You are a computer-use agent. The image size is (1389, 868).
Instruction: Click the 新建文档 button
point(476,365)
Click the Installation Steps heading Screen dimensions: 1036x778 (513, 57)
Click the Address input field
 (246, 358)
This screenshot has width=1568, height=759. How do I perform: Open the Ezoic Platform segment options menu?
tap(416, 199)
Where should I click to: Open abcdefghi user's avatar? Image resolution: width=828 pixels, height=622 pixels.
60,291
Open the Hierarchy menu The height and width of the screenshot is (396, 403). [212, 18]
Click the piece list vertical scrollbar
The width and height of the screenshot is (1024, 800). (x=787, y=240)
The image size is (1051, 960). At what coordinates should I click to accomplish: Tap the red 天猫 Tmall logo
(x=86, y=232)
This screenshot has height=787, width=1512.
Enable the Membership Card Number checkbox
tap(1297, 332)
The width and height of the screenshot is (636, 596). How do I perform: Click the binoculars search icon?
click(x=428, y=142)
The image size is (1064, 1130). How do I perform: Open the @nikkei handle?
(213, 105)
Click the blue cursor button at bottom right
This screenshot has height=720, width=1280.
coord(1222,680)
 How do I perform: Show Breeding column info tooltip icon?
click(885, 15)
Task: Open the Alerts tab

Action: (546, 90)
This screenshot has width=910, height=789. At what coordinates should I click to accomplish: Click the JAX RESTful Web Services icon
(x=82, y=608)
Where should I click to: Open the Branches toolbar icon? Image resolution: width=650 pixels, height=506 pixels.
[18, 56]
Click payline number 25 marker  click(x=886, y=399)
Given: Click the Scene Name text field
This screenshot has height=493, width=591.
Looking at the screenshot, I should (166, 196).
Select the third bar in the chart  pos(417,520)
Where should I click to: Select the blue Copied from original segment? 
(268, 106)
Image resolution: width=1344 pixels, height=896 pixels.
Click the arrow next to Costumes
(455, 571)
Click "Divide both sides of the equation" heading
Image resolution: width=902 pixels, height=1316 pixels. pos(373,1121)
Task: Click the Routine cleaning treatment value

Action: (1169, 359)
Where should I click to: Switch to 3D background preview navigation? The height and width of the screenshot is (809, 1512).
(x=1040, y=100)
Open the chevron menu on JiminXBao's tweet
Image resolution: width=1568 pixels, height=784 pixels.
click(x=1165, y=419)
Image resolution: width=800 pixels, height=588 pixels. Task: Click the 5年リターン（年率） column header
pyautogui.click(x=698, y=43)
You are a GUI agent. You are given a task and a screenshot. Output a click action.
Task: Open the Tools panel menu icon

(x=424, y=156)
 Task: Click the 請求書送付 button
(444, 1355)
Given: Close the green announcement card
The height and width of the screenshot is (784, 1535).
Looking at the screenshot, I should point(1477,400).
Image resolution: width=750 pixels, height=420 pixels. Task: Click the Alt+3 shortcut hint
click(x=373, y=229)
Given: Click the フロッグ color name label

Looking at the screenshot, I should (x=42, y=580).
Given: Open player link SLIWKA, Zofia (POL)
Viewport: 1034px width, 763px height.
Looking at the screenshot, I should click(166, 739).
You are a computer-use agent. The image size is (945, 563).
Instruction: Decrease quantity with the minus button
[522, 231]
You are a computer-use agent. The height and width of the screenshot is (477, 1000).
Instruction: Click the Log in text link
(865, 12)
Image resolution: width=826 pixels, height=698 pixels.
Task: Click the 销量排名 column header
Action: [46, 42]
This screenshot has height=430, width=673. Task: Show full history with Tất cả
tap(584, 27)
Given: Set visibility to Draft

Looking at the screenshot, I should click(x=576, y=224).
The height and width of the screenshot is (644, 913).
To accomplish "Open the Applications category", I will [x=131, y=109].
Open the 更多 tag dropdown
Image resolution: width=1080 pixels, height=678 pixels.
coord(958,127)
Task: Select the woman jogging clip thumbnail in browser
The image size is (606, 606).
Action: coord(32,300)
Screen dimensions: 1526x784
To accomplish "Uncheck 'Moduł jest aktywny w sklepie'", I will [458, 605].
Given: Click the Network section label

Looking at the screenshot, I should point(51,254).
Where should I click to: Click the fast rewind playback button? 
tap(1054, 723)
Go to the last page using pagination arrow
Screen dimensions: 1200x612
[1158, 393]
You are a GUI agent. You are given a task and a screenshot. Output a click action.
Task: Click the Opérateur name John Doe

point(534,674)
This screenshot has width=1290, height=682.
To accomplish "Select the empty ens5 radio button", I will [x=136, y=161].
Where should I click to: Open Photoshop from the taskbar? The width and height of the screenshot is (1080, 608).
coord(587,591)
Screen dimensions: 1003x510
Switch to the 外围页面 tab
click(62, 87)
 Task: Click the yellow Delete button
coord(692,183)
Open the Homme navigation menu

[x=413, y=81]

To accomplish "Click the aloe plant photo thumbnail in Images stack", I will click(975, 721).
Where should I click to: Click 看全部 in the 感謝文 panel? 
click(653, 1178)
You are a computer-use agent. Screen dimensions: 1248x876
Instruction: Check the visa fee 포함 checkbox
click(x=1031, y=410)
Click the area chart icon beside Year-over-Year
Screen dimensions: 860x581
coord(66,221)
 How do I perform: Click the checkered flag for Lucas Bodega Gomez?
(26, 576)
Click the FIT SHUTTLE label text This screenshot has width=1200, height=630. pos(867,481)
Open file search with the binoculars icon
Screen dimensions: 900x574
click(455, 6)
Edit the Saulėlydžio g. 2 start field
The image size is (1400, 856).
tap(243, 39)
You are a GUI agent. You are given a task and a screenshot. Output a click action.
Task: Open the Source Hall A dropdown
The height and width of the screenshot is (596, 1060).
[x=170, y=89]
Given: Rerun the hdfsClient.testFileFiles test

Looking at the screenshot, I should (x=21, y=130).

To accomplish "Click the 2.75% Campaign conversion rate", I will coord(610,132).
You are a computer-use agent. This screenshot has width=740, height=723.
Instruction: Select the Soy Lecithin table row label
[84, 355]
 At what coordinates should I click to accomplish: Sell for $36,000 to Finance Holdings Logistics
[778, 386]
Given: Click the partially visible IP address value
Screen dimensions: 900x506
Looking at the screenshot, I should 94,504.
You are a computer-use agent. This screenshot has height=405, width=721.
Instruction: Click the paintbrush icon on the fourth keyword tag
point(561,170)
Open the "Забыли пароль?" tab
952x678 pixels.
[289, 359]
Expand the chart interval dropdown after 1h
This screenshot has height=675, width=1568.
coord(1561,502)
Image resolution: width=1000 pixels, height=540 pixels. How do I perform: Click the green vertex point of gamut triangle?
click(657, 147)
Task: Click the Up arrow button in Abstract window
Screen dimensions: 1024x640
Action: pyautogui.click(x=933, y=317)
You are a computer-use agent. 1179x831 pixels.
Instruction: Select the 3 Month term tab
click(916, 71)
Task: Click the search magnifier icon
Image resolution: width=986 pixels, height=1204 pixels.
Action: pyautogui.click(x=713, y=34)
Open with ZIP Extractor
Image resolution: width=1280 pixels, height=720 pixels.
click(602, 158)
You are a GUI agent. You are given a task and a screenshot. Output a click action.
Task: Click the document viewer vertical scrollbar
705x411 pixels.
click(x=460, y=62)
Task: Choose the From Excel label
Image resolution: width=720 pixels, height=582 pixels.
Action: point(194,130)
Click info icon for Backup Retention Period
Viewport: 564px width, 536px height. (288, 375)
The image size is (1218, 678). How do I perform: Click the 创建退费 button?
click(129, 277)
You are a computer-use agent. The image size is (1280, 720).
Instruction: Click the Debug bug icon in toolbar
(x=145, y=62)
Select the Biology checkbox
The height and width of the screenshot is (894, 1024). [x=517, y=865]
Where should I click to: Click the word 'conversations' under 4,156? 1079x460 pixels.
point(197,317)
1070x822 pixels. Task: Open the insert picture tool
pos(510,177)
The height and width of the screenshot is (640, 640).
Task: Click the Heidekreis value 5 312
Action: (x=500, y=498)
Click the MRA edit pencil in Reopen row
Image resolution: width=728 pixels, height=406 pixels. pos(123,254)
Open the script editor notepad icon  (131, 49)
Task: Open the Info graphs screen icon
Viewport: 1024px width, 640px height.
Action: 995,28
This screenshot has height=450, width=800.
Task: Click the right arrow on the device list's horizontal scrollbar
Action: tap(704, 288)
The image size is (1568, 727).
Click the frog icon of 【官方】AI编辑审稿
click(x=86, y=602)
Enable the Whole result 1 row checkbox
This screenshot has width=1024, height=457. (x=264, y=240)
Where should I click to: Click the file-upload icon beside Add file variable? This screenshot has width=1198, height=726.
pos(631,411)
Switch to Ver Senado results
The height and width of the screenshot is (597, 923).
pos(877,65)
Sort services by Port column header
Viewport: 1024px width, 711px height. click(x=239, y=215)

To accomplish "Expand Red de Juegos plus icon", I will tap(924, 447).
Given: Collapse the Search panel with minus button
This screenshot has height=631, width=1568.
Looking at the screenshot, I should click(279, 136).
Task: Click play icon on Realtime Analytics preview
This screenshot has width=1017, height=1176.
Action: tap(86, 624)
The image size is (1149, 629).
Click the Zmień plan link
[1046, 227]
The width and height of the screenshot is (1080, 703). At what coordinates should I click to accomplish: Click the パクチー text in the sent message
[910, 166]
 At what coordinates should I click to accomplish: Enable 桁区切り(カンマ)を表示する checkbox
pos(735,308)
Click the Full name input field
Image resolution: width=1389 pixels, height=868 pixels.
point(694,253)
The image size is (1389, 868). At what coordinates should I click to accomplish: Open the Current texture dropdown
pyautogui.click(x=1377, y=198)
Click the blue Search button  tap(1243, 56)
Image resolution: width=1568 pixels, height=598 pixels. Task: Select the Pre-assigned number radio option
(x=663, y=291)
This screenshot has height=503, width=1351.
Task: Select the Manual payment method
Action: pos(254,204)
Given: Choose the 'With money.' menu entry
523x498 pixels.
-------
In the material above, locate the line containing "How do I perform: Click the checkered" and the line containing "Edit the Saulėlydžio g. 2 start field". Transcribe exactly those two lines and every line between them, and nothing more.

 How do I perform: Click the checkered flag for Lucas Bodega Gomez?
(26, 576)
Click the FIT SHUTTLE label text This screenshot has width=1200, height=630. pos(867,481)
Open file search with the binoculars icon
Screen dimensions: 900x574
click(455, 6)
Edit the Saulėlydžio g. 2 start field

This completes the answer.